A day like Today was quite expected after the recent sharp declines in the stock markets around the globe. The danger in these kinds of days is that many traders and investors tend to believe that such risings mean that a new uptrend has begun. However, the truth is very far from that, and the only reason that the markets jumped so dramatically is that the short-positions holders had to cover their positions and caused a sharp short-squeeze. It does not mean that this momentum cannot continue, but the chances are against it.
Naturally, the strong momentum of the USD, which comes along with the hysteria in the stock markets, has also weakened and the currencies got a chance to correct.
There were large gaps against the USD in most of the major pairs, which were caused by those who took profits of what they gained during the recent session. Because of that, the pair fell almost 200 pips before it found the support at 1.03. In fact, this was an accurate retest to the break-up zone from just few weeks ago. Investors, who missed the original break-up, got the opportunity to enter the game, and those who were already in it, got the chance to enlarge their positions.

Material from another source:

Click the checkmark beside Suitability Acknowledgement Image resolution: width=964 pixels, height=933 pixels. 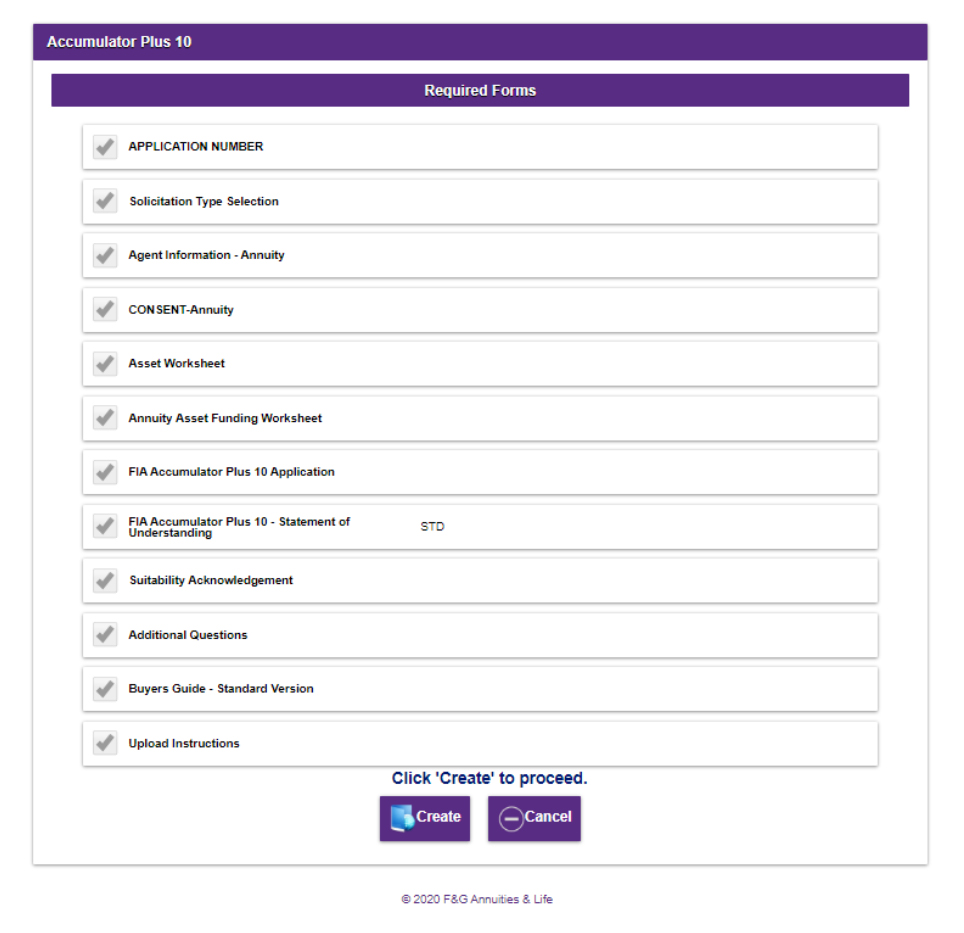pos(105,580)
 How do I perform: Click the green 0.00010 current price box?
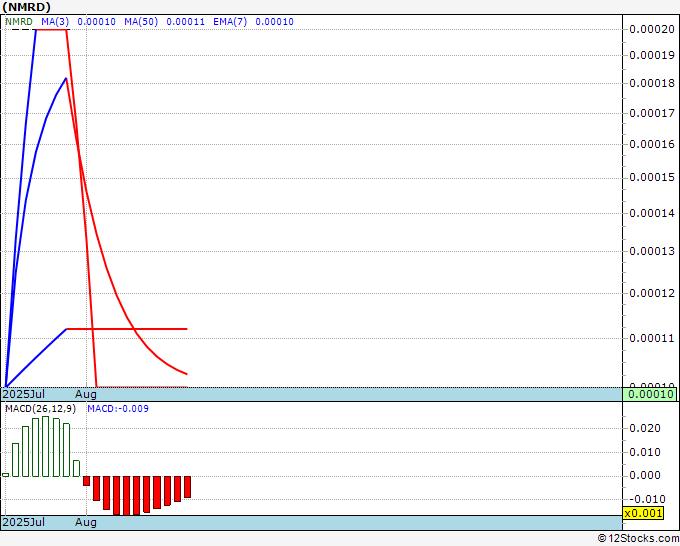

If the CAD continues rising and breaks under the support of 1.03, it might slide to the 200 SMA at 1.018. However, this looks like a possible reversal pattern and a break-up of 1.04 might take the USD up to 1.05-1.055.
Unlike other currencies, the Euro has not made a strong correction against the USD, though it looked like it was about to do so on the beginning of the day. As we estimated, 1.32 was a strong support and as long it stays above it, the EUR has better chances to gain points against the USD.
The pair EUR/CAD has been stamping since September, even though the recent daily candlesticks leaves no doubts about the current momentum. It has been moving between 1.41 and 1.38 and now the pair is touching the lower boundary. A successful break-down this time, might fall to 1.365 and even lower. However, if the current pattern remains, the pair might correct up again.